An "unconscious bias" is a subconscious preference which may sway opinion based on facts and anecdotal experiences of the past. The good news is, there are ways to avoid these biases in the workplace and recognize the advantages they present. EasyLlama's online training courses include Unconscious Bias examples as well within our courses. Here are 10 Unconscious Bias Examples and How To Avoid Them In the Workplace.


1 - Ageism

Age discrimination exists on the basis that older workers aren't as competent or capable as younger workers. While ageism affects everyone who grows older, women and minority groups are particularly affected, as they face multiple types of bias.

How to Avoid: Ageism can be combated by including younger and older workers together in teams to have them interact and form positive relationships. This way the value of the experience and knowhow of the older employees can be observed.


2 - Conformity Bias

Conformity bias is similar to peer pressure in that the groups' opinion may sway the judgement of another person. This unconscious bias is common during meetings and other gatherings.

How to Avoid: The best way to avoid conformity bias in the workplace is by utilizing various group meeting techniques. Methods such as making opinions anonymous, perhaps through writing, can reduce or eliminate this unconscious bias.


3 - Weight Bias

Weight bias is the judgement of another because they are heavier or lighter than average weight. Weight bias afflicts people of all backgrounds, regardless of the ability of the person being judged.

How to Avoid: Weight bias can be avoided by looking solely at the person's work ability and fit to the team, and not physical appearance.


4 - Affinity Bias

Affinity bias exists on the premise that people like others who are similar to themselves in age, race, gender, and so on.

How to Avoid: Affinity bias can be avoided by ensuring that the workplace is a diverse environment instead of a homogenous pot. Different minds offer fresh perspectives.


5 - Confirmation Bias

Confirmation bias is the desire to confirm information or ideas one has made prior to the situation.

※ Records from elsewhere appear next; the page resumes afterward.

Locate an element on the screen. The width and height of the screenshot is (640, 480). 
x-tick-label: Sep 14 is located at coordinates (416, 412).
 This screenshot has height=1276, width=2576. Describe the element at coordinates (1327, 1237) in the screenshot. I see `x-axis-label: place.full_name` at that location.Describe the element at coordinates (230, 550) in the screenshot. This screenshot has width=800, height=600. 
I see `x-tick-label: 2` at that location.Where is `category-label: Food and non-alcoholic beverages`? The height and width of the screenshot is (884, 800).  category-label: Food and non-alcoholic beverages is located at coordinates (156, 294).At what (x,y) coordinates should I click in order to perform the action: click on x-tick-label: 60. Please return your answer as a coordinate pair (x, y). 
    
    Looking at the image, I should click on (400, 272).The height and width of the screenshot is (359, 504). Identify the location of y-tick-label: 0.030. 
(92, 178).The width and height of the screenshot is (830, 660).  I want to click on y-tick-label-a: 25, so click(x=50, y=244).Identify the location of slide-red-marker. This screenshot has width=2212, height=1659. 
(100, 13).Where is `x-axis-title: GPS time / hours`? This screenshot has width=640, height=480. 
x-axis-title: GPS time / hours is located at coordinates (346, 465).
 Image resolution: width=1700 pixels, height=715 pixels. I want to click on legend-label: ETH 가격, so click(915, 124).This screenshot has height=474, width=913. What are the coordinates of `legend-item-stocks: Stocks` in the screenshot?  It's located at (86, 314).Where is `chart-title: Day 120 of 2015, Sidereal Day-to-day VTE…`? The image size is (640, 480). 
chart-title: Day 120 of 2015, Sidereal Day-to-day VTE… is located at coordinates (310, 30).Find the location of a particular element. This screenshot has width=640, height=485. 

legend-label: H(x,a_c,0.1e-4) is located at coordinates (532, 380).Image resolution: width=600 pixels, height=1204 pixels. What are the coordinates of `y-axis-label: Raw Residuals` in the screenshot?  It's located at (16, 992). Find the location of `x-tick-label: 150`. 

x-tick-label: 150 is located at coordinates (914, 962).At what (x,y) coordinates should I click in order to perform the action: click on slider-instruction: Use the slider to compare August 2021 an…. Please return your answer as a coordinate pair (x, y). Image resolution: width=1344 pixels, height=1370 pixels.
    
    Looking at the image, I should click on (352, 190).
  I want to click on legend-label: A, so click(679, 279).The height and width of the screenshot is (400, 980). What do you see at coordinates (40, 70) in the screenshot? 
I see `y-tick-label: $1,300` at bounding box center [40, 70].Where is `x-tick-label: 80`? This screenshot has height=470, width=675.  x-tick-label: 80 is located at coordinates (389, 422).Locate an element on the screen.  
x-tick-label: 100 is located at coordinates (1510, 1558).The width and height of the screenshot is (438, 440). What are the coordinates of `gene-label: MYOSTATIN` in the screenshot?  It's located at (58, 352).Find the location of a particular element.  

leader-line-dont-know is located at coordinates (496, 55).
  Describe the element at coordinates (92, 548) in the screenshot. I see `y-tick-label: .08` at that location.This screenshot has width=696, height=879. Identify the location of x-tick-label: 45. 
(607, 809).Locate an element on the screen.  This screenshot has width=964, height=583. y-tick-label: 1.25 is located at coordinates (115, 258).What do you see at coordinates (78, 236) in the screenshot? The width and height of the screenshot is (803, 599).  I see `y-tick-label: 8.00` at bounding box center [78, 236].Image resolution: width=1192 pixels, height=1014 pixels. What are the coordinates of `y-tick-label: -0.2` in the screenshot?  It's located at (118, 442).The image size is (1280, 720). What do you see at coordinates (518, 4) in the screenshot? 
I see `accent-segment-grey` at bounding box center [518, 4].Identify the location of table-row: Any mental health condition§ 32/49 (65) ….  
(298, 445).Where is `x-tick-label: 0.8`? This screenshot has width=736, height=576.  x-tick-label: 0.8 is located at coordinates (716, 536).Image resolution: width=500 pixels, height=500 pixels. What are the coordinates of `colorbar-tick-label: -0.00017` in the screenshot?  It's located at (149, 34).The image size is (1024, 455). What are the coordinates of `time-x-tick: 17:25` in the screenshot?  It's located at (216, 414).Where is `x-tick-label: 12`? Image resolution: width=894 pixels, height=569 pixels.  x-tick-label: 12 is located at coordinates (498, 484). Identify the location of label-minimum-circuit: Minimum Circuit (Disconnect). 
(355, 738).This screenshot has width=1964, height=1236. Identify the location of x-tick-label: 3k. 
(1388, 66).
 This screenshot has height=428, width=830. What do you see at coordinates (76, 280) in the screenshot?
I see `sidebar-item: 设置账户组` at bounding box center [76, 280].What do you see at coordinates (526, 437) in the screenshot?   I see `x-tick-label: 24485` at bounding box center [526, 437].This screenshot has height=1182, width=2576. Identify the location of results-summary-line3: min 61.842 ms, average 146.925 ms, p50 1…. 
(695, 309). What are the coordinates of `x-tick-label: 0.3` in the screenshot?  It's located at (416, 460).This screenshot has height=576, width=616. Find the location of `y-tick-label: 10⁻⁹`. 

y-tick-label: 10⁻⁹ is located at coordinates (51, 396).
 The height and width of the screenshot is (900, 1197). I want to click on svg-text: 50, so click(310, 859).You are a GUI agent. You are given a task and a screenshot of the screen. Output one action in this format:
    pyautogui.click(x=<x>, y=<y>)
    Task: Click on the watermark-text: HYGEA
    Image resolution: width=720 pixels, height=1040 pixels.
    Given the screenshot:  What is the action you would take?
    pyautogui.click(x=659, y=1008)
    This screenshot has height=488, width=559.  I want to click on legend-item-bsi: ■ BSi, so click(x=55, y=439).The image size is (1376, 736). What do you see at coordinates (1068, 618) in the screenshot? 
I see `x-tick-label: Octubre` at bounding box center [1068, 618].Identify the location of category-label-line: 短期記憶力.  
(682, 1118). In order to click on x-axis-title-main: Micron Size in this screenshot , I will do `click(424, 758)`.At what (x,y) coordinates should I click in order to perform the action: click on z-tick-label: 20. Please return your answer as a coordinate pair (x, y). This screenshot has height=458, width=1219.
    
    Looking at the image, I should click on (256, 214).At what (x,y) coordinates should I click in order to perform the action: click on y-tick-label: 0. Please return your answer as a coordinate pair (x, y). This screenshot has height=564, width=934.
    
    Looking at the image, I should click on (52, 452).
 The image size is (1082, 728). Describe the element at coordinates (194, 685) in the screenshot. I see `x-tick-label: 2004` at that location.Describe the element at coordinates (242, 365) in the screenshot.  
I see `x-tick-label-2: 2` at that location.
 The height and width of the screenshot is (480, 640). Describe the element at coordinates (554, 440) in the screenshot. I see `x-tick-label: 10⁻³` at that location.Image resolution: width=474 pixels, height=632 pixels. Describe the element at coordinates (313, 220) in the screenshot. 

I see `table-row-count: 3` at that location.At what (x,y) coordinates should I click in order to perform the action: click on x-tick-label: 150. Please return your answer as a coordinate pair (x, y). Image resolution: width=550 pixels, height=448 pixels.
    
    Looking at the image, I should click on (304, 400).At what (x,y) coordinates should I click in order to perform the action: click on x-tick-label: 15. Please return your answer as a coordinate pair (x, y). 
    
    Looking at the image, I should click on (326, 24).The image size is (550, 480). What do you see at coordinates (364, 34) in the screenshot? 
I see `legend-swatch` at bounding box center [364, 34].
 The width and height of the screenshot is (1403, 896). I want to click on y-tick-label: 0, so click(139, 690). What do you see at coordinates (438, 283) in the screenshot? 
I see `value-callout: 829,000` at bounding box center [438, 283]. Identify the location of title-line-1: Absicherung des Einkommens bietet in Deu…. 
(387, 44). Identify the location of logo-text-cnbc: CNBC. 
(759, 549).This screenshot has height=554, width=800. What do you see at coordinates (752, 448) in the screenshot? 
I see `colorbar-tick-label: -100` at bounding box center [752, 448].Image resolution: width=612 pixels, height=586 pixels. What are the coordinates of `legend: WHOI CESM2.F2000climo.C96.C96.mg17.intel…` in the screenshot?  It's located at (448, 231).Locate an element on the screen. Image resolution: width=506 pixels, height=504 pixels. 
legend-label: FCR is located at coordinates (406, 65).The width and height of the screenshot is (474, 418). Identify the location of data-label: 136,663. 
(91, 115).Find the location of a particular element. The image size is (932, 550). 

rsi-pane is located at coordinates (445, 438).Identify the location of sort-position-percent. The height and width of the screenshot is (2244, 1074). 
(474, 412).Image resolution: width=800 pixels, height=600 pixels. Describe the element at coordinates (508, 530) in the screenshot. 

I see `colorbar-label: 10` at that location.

How to Avoid: Build awareness of preconceived notions you hold, and recognize them in the moment.


6 - Beauty Bias

Beauty bias is the judgement of others based on how attractive they are believed to be.


How to Avoid: Beauty bias, like weight bias, can be avoided by looking solely at the person's work ability and fit to the team, rather than physical appearance.


7 - Gender Bias

Gender bias is the preferential treatment of one particular sex. Gender bias notably affects women more than men.

How to Avoid: Gender bias can be avoided by determining whether a gender swap would matter in that role.


8 - Attribution Bias

Attribution bias belittles women by downplaying their accomplishments and inflating their mistakes.

How to Avoid: Attribution bias can be avoided by maintaining a neutral approach on the grounds of gender during reviews and on feedback.


9 - Name Bias

Name bias affects people whose names form preconceived notions of them. This is prevalent when sifting through resumes.

How to Avoid: Name bias can be avoided by blocking out the names of applicants when reviewing resumes so that you can focus on if they are the best person for the job based on ability and experience.


10 - Height Bias

Height bias is judgement of those who are significantly shorter or taller than average height.

How to Avoid: Height bias, like weight and beauty bias, can be avoided looking solely at the person's work ability and fit to the team, rather than physical appearance.